** begin Extracted information **

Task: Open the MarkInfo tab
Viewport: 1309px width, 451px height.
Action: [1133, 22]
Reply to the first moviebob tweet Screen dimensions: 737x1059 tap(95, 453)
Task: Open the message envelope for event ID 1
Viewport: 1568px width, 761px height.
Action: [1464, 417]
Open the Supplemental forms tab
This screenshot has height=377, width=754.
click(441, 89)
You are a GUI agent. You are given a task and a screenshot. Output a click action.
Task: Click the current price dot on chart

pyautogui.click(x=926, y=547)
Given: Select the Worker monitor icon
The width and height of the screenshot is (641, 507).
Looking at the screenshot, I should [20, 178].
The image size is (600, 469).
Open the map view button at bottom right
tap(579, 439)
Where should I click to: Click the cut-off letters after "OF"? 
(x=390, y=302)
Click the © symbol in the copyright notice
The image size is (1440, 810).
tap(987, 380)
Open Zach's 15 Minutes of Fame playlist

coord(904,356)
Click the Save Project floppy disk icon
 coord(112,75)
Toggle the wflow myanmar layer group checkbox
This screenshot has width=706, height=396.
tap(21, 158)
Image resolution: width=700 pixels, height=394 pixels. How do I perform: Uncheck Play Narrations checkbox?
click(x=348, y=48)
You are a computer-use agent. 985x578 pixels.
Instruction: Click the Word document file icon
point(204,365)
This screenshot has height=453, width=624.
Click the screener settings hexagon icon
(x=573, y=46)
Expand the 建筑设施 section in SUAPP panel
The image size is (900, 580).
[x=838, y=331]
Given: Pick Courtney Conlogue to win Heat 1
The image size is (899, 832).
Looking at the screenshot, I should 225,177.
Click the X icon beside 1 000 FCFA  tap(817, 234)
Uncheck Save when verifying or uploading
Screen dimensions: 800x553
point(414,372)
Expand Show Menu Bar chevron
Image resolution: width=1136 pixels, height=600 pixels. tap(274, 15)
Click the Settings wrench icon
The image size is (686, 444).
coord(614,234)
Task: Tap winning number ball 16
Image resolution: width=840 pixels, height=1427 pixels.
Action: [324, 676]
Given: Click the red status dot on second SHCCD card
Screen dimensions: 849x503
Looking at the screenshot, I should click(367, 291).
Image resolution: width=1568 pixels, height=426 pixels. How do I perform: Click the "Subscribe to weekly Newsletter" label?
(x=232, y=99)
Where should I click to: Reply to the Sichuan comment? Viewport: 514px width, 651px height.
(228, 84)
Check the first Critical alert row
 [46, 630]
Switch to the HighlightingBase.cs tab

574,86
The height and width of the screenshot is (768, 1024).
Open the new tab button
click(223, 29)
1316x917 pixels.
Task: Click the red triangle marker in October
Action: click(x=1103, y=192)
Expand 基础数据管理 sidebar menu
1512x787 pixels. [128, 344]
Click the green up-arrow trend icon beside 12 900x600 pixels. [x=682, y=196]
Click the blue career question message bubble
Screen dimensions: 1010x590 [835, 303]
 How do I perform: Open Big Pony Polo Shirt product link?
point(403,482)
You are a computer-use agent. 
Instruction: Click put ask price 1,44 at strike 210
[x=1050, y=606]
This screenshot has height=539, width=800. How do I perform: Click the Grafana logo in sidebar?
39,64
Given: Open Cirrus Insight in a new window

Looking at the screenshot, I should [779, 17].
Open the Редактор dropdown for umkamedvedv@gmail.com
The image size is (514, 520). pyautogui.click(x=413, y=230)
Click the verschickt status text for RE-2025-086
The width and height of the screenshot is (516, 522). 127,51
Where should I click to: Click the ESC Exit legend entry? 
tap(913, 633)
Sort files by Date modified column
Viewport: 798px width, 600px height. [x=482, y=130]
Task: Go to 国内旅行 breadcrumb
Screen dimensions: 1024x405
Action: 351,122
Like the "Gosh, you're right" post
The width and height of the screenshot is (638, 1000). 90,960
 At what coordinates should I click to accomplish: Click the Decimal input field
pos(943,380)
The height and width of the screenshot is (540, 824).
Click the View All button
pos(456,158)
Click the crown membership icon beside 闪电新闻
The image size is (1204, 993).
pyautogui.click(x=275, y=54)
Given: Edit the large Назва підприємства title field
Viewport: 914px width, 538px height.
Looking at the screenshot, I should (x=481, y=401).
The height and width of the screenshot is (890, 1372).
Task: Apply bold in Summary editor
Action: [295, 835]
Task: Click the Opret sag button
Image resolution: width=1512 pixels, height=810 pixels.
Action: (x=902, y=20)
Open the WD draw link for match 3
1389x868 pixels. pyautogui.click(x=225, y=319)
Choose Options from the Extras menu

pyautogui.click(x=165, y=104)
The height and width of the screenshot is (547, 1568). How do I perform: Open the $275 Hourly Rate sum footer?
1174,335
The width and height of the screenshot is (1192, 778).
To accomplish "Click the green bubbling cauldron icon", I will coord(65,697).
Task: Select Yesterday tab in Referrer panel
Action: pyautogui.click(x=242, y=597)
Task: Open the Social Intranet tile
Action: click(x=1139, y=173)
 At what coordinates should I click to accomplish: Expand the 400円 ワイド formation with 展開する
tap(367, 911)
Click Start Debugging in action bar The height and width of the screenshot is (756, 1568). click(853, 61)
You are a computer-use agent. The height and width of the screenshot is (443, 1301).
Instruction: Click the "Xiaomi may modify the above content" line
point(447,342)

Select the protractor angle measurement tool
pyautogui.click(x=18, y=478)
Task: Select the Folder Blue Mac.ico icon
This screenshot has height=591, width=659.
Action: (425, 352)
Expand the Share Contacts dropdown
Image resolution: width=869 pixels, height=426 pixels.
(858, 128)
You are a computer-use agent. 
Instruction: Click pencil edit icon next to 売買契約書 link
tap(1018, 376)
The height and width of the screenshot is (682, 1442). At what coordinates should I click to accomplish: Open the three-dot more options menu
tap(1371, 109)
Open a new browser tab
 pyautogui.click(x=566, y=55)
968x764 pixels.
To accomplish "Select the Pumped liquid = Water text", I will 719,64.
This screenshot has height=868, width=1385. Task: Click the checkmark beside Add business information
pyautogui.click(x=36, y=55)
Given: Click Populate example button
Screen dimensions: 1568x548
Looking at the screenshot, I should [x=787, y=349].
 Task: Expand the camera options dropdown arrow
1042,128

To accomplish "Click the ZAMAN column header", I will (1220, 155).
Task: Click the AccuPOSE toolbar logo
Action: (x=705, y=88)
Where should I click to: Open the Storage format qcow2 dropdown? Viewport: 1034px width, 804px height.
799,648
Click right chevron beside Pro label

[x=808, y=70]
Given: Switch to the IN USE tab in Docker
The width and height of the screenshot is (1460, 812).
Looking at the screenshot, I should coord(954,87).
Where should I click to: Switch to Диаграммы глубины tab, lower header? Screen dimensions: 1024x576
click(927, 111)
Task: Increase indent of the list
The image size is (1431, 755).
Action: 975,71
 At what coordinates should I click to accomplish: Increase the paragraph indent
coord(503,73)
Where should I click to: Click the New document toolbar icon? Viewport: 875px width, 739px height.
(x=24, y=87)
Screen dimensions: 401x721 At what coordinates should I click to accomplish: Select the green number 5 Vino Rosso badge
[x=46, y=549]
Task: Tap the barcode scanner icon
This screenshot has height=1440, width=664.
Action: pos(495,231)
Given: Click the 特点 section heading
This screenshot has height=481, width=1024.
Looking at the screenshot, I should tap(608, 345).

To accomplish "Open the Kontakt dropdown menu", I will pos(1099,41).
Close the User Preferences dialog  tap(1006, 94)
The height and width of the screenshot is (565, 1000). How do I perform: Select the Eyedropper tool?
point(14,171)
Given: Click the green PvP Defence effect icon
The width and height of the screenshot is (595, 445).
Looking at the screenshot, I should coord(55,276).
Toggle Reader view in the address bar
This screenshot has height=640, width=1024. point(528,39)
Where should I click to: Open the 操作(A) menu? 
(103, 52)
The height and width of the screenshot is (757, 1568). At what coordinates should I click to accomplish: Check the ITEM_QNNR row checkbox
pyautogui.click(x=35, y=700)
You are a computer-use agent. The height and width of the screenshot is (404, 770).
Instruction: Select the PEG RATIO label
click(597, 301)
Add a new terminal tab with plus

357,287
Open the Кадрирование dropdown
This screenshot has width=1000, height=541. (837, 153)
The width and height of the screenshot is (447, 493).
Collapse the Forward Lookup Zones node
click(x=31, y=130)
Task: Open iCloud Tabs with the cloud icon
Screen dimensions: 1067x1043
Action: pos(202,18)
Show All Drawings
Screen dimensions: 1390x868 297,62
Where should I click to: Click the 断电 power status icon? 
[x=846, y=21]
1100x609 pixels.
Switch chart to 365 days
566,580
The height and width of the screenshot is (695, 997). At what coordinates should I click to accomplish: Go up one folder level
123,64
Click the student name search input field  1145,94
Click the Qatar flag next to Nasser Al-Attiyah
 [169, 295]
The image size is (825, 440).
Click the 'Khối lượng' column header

** end Extracted information **

Task to complete:
Reproduce, word for word, the lines of the material above, from the line containing "The height and width of the screenshot is (695, 997)." to the end of the material, including both the first and last lines.

Task answer:
The height and width of the screenshot is (695, 997). At what coordinates should I click to accomplish: Go up one folder level
123,64
Click the student name search input field  1145,94
Click the Qatar flag next to Nasser Al-Attiyah
 [169, 295]
The image size is (825, 440).
Click the 'Khối lượng' column header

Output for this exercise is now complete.